Generic vs specific repositories

Generic Repository:

public interface IRepository<T> where T : class
{
    Task<T?> GetByIdAsync(object id);
    Task<IReadOnlyList<T>> GetAllAsync();
    Task AddAsync(T entity);
    Task UpdateAsync(T entity);
    Task DeleteAsync(T entity);
}

Problems with generic:

No domain-specific query methods
Exposes all operations (including ones you don’t want)
Hard to optimize queries per entity

Specific Repository is better:

public interface IOrderRepository
{
    // Only methods this aggregate needs
    Task<Order?> GetByIdAsync(OrderId id);
    Task<IReadOnlyList<Order>> GetPendingAsync();
    Task AddAsync(Order order);
    // No Update/Delete if aggregate handles it internally
}

Recommendation: Use specific repositories with domain-focused methods.

Enterprise best practices

1. Use specific repositories, not generic. Domain-focused methods are more useful.

2. Repository per aggregate, not per table. One repository for Order (including OrderLines), not separate.

3. Keep repositories thin. Query and persist; no business logic.

4. Use DbContext directly for simple apps. Do not add abstraction you do not need.

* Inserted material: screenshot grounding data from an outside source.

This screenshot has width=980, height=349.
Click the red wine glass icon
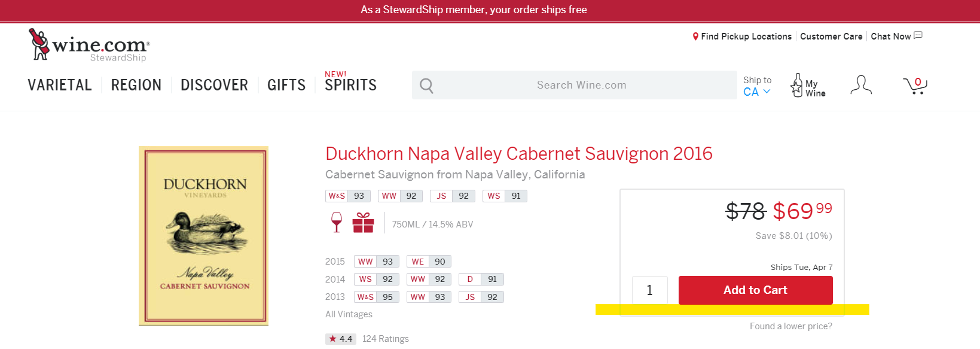click(337, 222)
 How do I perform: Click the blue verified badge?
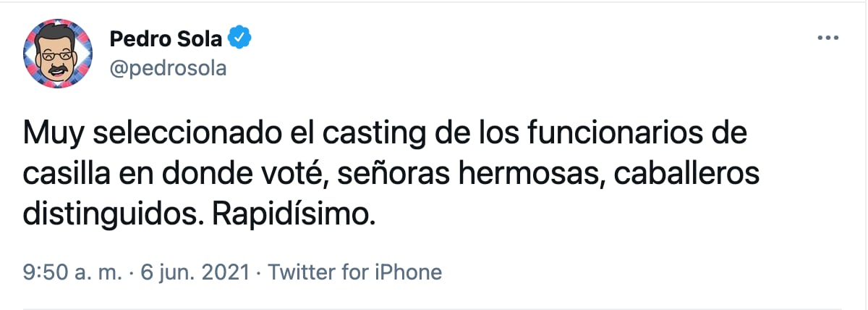pos(239,38)
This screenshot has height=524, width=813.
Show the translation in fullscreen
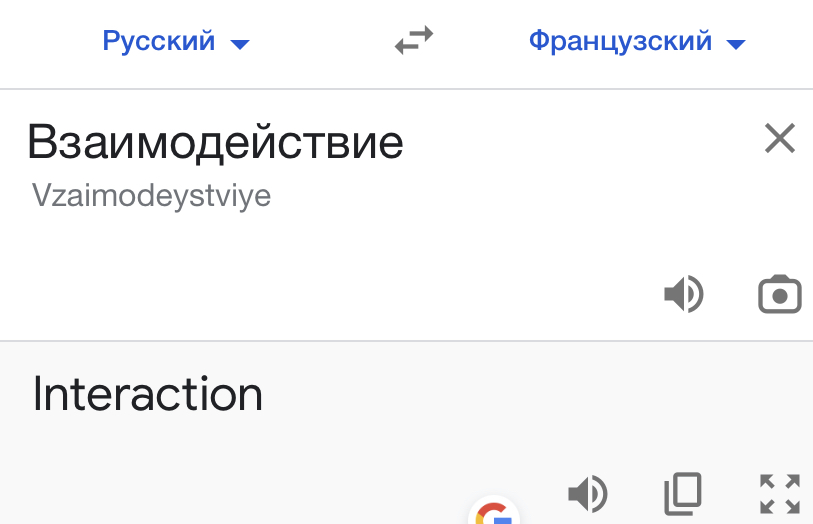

5. Unit of Work should match request scope. One UoW per HTTP request (scoped).

6. Do not return IQueryable. Return materialized results. Keeps queries in repository.

7. Handle concurrency. Use EF Core’s concurrency tokens; handle DbUpdateConcurrencyException.

8. Test with in-memory or real DB. Integration tests with real DB are valuable.

Common issues

Issue	Cause	Fix
Repository becomes service	Business logic in repository	Keep logic in services/aggregates
IQueryable leaking	Repository returns IQueryable	Return IReadOnlyList or IEnumerable
Generic repository bloat	Everything uses same interface	Use specific repositories
Saving in repository	SaveChanges in each method	Save in Unit of Work at end
Over-abstraction	Repository for simple CRUD	Use DbContext directly
Testing difficulty	Hard to mock complex queries	Use integration tests; simpler interfaces

You can also explore more patterns in the .NET Architecture resource page.

Summary

Repository abstracts data access; Unit of Work coordinates transactions—EF Core’s DbContext already provides both, so add your own only when you need testability, swappable persistence, or domain-focused query APIs; use specific repositories per aggregate, not generic ones. Wrapping DbSet everywhere “by default” adds indirection without benefit; adding a repository when tests or a clear domain API justify it keeps persistence boundaries explicit. Next, decide whether your app needs to mock data access or expose domain-style methods (e.g. GetPendingForCustomer); if yes, add one repository for one aggregate and let the caller or a thin UoW own SaveChanges.

Position & Rationale

I use EF Core’s DbContext as the repository and unit of work when the app is straightforward CRUD and we don’t need to mock data access in unit tests—DbContext is already testable with an in-memory provider or integration tests. I add a repository layer when we need to swap persistence (e.g. for testing with fakes) or when we want domain-focused query methods (e.g. IOrderRepository.GetPendingForCustomer(customerId)) instead of exposing DbSet and LINQ everywhere. I prefer specific repositories (IOrderRepository, IProductRepository) over a generic IRepository<T> so each aggregate has a clear contract. I avoid putting SaveChanges inside repository methods; the unit of work (or the caller) should commit at the end of a logical operation. I don’t add a repository “by default” for every project—only when testability or domain API justifies it.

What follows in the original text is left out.